In his seminal 1969 article on the artist, Jaap Bolten
defined Gherardo Cibo (still known at the time under the fictional name of Ulisse Severino da Cingoli) ‘a Bypath in the History of Art’1. Gherardo
stands out, in fact, as one of the most autonomous
and original draughtsmen of the 16th century,
closer, in his botanical and alchemical interests, to
Northern Europe than to the brilliant Italian Renaissance world to which he belonged 2.

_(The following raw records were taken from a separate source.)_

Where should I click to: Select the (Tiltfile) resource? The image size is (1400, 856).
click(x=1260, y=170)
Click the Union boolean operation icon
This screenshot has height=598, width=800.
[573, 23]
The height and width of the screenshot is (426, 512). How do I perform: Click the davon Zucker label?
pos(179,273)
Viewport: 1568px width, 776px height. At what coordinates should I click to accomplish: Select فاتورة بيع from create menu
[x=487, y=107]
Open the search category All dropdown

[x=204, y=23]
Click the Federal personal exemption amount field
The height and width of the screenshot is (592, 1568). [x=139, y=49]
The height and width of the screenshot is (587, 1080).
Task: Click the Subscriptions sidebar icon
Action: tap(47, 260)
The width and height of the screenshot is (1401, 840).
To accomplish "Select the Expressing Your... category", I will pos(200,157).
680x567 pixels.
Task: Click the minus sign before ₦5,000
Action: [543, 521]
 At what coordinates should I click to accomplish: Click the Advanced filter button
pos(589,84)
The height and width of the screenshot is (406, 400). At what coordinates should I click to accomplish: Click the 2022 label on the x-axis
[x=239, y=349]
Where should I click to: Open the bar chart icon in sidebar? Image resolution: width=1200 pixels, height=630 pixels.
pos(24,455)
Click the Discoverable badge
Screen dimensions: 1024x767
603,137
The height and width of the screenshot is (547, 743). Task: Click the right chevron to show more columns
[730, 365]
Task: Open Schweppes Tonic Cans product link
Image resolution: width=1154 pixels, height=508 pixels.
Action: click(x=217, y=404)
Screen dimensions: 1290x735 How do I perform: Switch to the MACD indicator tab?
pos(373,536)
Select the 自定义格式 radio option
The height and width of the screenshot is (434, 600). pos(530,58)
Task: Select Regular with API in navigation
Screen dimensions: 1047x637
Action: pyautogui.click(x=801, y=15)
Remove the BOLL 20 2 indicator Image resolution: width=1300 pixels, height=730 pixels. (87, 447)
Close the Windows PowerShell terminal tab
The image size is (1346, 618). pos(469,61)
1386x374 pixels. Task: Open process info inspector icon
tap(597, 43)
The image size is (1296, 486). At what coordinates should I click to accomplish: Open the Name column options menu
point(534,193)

Born in 1512 to a Genoese aristocratic family
related to Pope Innocenzo VIII (1483-1492), Gherardo was educated as a gentleman, first in Rome and
them during the long diplomatic missions that took
him to Germany, France and Flanders. Around 1540
he decided to retire in the bucolic village of Rocca
Contrada (today Arcevia), in the Marche region, not
far from Ancona, and to devote himself entirely to
his greatest passions: botany, geology, music and
drawing.
His most notable achievements are the
composition of the first-known herbarium (Rome,
Biblioteca Angelica) and the illustration of Pietro
Andrea Mattioli’s De Re Medica after Dioscorides
(London, British Library), considered as one of the
most interesting and beautiful works of the history
of botany and scientific illustration.
Gherardo’s vast production of drawings is intimately connected with his scientific research and with
his early contacts with northern Europe. Alongside
his studies of rocks, plants, clouds and real landscapes,
a small but significant segment of his production is devoted to fantasy landscapes executed for his own
pleasure and accurately refined with bright colours.
The tiny drawing discussed here represents a fortified
island with, all around, some moored galleons and
galleys. A similar subject can be found in a page of
Mattioli’s De Re Medica (a transfigured view of the fortress of San Marino, near Rimini), on the ‘Fishing trip’
preserved in the Biblioteca Passionei in Fossombrone,
and in a sketch of a ‘Natural port’ in a private collection 3. Furthermore, the interest for representing the
poetic purple colour that characterizes the dawn on
the Adriatic coast (where the sun comes out of the
horizon line into the sea) can be found in a View of a
Fortified Headland in the Morgan Library (fig. 1).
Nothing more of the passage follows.